A leading proponent of the classical realism school of portraiture, Mrs. Mitchell painted about 500 oil and pastel portraits during her career. Her clients included clergymen, judges, corporate executives and physicians.
"She had great inner strength and a strong passion for art, which made her a very successful commission painter," said Jeannie B. Park, a former student, artist and instructor at Mrs. Mitchell's art school. "She worked fast and could complete a finished portrait in four to six weeks."
Nancy M. Valk, also an artist and instructor at the school, recalled her painstaking attention to the combined elements that went into a portrait.
"She very much wanted to get a good likeness and concentrated on the initial drawing of the person. She also tried to find the pleasantness and good things in a person which she'd later capture in the portrait," Mrs. Valk said. "She'd also spent lots of time talking to the individual, taking pictures, and visiting them at their homes or offices."
Mrs.
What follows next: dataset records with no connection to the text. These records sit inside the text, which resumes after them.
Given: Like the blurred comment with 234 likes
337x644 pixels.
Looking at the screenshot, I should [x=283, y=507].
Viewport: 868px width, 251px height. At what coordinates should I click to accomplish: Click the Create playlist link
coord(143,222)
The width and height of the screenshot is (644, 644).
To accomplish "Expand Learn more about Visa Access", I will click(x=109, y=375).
Mitchell established her school in 1965 in the kitchen of her Ruxton home, teaching students after she had put her four sons to bed.
Since 1988, the school -- specializing in classical realism through a variety of media, including watercolors, pastels and oils -- has been located on Falls Road in Bare Hills. Mrs. Mitchell was faculty chairwoman until retiring this year.
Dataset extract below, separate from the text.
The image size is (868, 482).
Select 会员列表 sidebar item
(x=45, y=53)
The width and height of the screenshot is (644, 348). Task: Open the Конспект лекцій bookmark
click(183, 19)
Surrounded by the aromatic atmosphere of paint and turpentine, Mrs. Mitchell went about her work personally guiding and assisting students.
"Though soft-spoken, she took command of a classroom with the effectiveness of a drill sergeant. She always prefaced criticism with a compliment and made sure that students understood the problem and how to fix it," Mrs. Schuler said. "Students had great respect for her, and she brought out the best in each one. Polly was poised and a gentle lady, with the heart and soul of a master."
Mrs. Mitchell's work is found in private, corporate and institutional collections throughout the country. She was a founding member of Seven Women Realists, president of the Maryland Pastel Society and a member of the Charcoal Club and Maryland Portrait Society.
She was also a member of the Ark and the Dove Society and the Colonial Dames of America.
Mrs. Mitchell was a communicant of the Episcopal Church of the Holy Comforter, 130 W. Seminary Ave., Lutherville, where a memorial service will be held at 10 a.m. today.
She is survived by her husband of 50 years, Braxton Dallam Mitchell, a retired publisher; their four sons, Braxton Dallam Mitchell Jr., Walter Byrd Mitchell and Thomas N. Mitchell, all of Towson, and Charles W. Mitchell of Lutherville; her mother, Elizabeth Steuart Thomas Byrd of Roland Park; a sister, Eleanor Byrd Nelson of Towson; and seven grandchildren.